American geoengineer

Klaus S. Lackner is the Founding Director of the Center for Negative Carbon Emissions (CNCE) and a professor in School of Sustainable Engineering and the Built Environment at Arizona State University. He is scientific advisor to Carbon Collect Limited (name changed from Silicon Kingdom Holdings Limited in April 2021), and senior science advisor to Aircela Inc.

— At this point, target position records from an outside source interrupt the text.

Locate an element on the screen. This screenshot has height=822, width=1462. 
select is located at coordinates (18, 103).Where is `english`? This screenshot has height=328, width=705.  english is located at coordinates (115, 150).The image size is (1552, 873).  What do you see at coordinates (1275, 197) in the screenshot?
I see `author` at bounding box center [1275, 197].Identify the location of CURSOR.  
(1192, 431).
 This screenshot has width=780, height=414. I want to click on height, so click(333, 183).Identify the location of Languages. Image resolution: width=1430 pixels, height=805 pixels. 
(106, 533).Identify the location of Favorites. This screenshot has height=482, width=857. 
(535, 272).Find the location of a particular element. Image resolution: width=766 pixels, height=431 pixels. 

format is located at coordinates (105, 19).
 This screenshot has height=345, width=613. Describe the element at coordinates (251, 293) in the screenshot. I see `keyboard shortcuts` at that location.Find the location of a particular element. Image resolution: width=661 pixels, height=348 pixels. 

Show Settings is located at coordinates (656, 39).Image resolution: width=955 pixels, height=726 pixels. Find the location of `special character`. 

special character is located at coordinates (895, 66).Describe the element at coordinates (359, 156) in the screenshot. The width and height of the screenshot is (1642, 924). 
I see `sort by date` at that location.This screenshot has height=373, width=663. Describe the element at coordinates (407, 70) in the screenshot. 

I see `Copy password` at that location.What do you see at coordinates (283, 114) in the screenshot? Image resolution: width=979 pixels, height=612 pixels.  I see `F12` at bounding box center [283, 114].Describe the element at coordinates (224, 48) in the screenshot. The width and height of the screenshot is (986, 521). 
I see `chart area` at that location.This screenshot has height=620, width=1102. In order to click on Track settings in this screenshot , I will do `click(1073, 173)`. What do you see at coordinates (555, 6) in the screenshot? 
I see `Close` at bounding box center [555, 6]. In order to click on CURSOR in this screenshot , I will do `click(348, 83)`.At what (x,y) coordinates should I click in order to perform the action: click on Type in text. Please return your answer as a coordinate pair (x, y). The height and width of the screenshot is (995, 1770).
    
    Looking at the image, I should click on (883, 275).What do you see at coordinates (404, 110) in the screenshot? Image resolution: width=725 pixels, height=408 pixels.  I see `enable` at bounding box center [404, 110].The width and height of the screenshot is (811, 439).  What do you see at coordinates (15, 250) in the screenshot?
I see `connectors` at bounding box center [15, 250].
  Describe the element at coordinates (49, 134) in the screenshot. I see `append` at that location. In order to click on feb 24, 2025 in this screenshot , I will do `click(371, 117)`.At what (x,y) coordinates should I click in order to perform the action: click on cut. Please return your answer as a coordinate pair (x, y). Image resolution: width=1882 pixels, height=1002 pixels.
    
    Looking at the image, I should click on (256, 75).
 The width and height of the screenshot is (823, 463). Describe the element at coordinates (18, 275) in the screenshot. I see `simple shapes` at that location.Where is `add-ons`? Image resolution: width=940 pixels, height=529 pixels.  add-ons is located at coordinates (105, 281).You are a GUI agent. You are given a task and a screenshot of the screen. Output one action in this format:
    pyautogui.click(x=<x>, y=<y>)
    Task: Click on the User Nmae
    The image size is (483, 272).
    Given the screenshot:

He is a pioneer in carbon management and is the first to suggest capturing carbon dioxide from air in the context of addressing climate change.

His works include demonstrating and improving passive methods to remove carbon dioxide from the atmosphere, integrating air capture technology with applications for using carbon dioxide, exploring safe and permanent disposal options for carbon dioxide, and identifying opportunities for automation and scaling.As of 28 December 2019 his publications have been cited 12771 times and his h-index is 53.

Previously, he was the director of the Lenfest Center for Sustainable Energy at the Earth Institute. and Faculty in the Earth and Environmental Engineering department at Columbia University from 2001-2014. Along with CNCE executive director Allen Wright, he co-founded one of the first privately held air capture companies—Global Research Technologies (GRT)—in Tucson, Arizona where they demonstrated the moisture swing.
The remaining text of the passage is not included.